> **Seçilen Metin**
○ ○ ○ ○

Yasemin ise çok hafif, çok lezzetli bir pasta yapmıştı. Çocuk milleti bayıldı. Büyükler bayıldı. Bıraksak pastayı orada bitirirdi çocuklar... Üst süslemesinde de Pınar ve Can vardı, tüm şekerlikleri ile. Ana oğul birlikte kestiler pastayı. Bizim böcük de aşasııın aşasııııın iyi ki dooooduuuuun diyordu o sırada...


Pınar özene bezene çok güzel bir sofra hazırlamıştı. En çok da hatıra olarak verdiği TEGV'na bağış olarak giden minik not defterlerini sevdim ben. Hem fonksiyonel, hem de ucunda bir çocuğun yüzünü güldürme keyfi var.


Gözlerimiz gelemeyenleri aradı çok... Canım Ayşem'imi(seni görmek için o kadar gün saydım, alacağın olsun Ayşem!) Müge'yi, yeni annelerimiz Esra ve Müge'yi, Gülriz'i...

○ ○ ○ ○

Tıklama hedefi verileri

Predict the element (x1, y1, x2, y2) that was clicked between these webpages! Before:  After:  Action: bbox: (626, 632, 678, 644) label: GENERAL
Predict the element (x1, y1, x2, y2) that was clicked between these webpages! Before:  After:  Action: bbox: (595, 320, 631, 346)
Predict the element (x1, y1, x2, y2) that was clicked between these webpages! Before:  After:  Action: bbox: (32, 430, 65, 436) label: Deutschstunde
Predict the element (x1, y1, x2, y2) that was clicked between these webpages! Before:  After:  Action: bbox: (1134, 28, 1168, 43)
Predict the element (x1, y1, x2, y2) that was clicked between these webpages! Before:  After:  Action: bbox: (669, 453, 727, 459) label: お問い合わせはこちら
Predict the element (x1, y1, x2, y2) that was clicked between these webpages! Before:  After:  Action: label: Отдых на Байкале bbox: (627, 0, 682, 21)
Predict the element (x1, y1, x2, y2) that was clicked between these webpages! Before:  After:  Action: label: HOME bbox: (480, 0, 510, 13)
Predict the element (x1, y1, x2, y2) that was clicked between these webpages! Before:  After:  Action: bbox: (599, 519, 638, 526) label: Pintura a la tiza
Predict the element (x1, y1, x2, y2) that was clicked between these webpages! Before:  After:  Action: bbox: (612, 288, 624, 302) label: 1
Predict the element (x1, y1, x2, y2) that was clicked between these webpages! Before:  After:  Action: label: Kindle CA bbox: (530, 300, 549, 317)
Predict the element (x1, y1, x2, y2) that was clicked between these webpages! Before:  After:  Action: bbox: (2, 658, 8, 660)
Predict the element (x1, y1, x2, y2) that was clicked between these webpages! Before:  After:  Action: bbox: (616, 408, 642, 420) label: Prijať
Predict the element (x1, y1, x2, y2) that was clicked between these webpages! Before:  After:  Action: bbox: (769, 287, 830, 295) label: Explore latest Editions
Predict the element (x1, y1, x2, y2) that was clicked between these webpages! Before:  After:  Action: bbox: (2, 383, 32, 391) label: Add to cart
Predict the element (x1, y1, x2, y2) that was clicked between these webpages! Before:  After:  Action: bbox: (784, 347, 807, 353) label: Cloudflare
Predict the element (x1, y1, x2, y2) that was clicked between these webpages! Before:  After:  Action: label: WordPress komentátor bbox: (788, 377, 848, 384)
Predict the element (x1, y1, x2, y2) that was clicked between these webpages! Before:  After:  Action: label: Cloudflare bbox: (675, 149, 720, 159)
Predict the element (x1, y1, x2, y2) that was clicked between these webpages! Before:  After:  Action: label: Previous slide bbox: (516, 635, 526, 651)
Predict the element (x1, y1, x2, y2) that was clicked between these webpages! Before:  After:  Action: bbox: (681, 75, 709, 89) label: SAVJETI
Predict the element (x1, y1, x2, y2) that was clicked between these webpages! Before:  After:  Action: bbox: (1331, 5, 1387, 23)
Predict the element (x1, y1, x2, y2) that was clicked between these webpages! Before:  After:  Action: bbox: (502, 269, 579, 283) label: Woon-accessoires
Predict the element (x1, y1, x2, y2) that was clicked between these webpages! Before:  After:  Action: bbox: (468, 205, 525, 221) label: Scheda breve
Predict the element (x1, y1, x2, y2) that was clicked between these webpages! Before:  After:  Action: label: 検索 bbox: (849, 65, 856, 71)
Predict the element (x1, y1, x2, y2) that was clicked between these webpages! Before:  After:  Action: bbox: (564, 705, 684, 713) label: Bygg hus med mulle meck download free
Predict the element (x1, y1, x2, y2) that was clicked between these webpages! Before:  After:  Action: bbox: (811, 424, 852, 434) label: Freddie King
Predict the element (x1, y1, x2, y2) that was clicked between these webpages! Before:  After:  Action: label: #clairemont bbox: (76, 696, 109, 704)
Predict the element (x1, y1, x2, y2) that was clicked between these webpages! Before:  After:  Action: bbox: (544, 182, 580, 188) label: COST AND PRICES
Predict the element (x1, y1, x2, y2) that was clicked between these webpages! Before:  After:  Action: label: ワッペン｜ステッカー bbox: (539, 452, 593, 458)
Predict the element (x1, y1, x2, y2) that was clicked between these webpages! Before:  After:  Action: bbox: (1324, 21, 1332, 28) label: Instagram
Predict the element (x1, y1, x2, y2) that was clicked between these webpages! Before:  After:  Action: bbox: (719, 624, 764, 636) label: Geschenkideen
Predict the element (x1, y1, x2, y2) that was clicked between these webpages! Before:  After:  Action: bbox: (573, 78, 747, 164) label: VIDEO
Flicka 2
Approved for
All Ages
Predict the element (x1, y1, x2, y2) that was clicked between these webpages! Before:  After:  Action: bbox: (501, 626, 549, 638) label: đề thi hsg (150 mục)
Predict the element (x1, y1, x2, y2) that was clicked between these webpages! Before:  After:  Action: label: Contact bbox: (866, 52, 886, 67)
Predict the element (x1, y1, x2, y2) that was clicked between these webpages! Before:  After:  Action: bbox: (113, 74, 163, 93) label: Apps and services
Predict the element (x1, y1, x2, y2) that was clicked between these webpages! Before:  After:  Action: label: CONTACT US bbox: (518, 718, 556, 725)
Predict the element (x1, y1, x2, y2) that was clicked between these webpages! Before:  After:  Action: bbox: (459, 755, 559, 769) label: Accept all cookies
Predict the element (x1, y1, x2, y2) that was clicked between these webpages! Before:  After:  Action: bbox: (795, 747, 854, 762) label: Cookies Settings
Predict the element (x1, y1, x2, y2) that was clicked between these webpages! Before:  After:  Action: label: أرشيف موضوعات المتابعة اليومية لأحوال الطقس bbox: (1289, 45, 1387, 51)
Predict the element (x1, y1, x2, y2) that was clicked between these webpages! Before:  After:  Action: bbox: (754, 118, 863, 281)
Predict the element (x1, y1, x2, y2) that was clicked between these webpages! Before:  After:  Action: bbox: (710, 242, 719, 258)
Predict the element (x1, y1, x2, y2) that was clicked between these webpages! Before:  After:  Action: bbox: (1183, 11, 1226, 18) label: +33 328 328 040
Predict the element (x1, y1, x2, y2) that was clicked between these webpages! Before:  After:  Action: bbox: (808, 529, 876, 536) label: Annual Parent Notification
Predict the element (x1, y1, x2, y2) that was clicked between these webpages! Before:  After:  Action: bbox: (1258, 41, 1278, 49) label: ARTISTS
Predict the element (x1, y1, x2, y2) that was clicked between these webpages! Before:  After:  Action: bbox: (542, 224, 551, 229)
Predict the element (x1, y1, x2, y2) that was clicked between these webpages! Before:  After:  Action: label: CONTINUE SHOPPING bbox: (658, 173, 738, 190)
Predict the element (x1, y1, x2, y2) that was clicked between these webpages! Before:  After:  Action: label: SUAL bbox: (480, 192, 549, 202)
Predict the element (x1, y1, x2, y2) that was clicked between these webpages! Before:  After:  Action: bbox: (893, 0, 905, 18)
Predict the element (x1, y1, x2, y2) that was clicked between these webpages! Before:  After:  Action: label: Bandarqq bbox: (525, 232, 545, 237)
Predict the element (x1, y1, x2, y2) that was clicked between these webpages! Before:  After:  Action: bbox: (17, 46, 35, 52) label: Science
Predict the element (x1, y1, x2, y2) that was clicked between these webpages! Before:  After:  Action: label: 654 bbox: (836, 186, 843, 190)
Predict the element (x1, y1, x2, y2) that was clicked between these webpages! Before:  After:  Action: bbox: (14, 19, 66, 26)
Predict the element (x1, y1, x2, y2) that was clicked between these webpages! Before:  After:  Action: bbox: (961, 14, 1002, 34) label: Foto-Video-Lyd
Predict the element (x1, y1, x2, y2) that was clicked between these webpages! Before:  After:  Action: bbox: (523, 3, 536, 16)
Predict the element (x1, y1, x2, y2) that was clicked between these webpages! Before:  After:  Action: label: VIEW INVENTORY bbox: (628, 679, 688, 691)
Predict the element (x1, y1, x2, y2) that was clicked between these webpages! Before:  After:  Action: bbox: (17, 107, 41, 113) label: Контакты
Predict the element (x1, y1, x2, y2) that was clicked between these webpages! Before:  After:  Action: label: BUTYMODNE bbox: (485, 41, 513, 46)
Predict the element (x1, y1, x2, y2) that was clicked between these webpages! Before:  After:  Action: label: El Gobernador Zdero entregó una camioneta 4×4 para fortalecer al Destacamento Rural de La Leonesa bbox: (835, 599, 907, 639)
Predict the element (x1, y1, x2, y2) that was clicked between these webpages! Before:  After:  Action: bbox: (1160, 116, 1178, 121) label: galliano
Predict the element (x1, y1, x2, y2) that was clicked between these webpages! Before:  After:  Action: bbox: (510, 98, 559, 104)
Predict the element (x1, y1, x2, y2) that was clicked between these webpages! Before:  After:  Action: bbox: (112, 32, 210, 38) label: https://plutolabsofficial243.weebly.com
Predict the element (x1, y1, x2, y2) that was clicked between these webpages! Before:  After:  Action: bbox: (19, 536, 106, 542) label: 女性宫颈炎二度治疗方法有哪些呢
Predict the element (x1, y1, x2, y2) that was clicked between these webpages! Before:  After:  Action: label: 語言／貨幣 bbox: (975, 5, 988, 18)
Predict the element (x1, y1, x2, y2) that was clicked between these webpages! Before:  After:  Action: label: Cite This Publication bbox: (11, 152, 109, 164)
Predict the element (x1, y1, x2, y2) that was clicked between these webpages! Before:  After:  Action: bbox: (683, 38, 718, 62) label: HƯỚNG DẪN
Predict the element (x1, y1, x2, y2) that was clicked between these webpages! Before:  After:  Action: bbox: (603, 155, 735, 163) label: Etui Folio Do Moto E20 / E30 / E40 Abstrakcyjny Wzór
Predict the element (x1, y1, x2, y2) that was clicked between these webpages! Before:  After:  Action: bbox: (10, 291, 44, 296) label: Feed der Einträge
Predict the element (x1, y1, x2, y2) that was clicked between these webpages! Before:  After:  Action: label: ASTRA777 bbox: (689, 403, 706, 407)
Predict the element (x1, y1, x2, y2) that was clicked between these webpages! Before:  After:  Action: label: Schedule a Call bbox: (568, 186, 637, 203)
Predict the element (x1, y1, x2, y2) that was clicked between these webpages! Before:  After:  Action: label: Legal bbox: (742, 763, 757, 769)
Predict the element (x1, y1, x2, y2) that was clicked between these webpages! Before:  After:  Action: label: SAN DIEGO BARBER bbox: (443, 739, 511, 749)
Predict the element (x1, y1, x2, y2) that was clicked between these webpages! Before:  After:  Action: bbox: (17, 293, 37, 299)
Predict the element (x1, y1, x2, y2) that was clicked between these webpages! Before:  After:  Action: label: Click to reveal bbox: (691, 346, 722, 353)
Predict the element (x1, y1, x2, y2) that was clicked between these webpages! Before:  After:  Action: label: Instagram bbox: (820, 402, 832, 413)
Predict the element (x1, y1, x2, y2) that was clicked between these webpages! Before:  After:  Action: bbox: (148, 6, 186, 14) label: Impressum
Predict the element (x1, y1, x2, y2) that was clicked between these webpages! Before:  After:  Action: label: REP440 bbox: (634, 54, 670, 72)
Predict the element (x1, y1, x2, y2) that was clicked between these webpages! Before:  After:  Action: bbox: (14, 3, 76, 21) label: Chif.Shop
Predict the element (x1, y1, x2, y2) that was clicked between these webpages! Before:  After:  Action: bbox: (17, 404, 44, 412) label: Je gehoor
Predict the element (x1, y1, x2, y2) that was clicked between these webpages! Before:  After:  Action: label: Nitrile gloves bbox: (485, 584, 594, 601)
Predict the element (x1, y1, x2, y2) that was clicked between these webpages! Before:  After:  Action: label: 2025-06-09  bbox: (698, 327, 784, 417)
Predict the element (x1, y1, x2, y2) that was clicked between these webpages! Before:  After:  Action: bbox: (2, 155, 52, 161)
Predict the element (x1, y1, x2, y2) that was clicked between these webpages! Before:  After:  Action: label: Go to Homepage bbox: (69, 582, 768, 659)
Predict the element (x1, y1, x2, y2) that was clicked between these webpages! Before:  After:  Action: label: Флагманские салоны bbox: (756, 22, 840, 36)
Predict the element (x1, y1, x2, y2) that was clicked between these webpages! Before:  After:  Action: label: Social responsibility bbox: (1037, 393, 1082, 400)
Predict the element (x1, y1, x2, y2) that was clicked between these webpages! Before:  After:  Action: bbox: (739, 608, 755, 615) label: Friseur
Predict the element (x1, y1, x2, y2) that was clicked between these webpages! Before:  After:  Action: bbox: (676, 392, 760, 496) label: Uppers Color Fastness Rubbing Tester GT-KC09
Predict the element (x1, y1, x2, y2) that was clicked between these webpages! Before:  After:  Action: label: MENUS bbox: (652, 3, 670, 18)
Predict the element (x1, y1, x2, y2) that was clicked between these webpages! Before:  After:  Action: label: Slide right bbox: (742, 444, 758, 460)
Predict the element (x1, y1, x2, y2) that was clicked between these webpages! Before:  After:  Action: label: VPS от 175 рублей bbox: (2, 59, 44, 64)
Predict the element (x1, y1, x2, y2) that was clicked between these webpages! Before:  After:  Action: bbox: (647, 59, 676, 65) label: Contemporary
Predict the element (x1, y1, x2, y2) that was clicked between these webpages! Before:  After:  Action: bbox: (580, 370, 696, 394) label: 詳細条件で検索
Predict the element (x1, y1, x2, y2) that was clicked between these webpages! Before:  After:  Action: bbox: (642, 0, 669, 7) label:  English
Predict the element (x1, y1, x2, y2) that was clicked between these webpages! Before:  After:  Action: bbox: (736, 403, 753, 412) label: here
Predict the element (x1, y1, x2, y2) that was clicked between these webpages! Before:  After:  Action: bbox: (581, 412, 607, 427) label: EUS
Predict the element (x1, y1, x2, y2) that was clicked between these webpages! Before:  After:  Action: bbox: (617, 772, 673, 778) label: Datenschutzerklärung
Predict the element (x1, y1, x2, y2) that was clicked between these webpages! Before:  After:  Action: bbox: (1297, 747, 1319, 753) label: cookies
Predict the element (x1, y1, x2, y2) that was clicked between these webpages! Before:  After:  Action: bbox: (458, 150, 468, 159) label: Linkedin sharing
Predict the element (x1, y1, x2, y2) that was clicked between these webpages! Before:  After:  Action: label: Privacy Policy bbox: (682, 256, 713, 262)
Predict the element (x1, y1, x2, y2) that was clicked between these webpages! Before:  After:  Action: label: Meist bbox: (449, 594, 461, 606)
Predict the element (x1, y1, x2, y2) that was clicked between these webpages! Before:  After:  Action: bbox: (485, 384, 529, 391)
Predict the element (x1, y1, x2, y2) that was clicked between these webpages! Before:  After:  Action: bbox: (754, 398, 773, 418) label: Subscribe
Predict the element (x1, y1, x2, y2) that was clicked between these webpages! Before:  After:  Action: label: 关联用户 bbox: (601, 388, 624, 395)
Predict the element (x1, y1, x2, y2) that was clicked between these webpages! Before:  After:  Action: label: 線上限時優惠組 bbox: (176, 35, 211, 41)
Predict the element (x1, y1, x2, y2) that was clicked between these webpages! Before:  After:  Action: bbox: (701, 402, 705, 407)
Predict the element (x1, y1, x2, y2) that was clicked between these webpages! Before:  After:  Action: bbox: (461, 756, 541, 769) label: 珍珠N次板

○ ○ ○ ○

> **Görevler**
(a) Metinde "Pınar özene bezene" sözleriyle başlayan paragrafı ana bilgilerini koruyarak daha kısa anlatın.
(b) Metinden "Yasemin ise çok" sözleriyle başlayıp "Esra ve Müge'yi, Gülriz'i..." sözleriyle biten bölümü hiç değiştirmeden yazın.
(c) Metne göre aşağıdaki soruları kısaca cevaplayın:
(i) Pastayı kim yapmıştı?
(ii) Pastanın üst süslemesinde kimler vardı?
(iii) Hatıra olarak verilen not defterlerinin bağışı nereye gidiyordu?

> **Cevaplar**
(a) Pınar özenle çok güzel bir sofra hazırlamıştı. Anlatıcı en çok hatıra olarak verilen minik not defterlerini sevdi. Bu defterlerin bağışı TEGV'na gidiyordu. Defterler hem işe yarıyor hem de bir çocuğun yüzünü güldürüyor.

(b)
Yasemin ise çok hafif, çok lezzetli bir pasta yapmıştı. Çocuk milleti bayıldı. Büyükler bayıldı. Bıraksak pastayı orada bitirirdi çocuklar... Üst süslemesinde de Pınar ve Can vardı, tüm şekerlikleri ile. Ana oğul birlikte kestiler pastayı. Bizim böcük de aşasııın aşasııııın iyi ki dooooduuuuun diyordu o sırada...


Pınar özene bezene çok güzel bir sofra hazırlamıştı. En çok da hatıra olarak verdiği TEGV'na bağış olarak giden minik not defterlerini sevdim ben. Hem fonksiyonel, hem de ucunda bir çocuğun yüzünü güldürme keyfi var.


Gözlerimiz gelemeyenleri aradı çok... Canım Ayşem'imi(seni görmek için o kadar gün saydım, alacağın olsun Ayşem!) Müge'yi, yeni annelerimiz Esra ve Müge'yi, Gülriz'i...

(c)
(i) Yasemin
(ii) Pınar ve Can
(iii) TEGV'na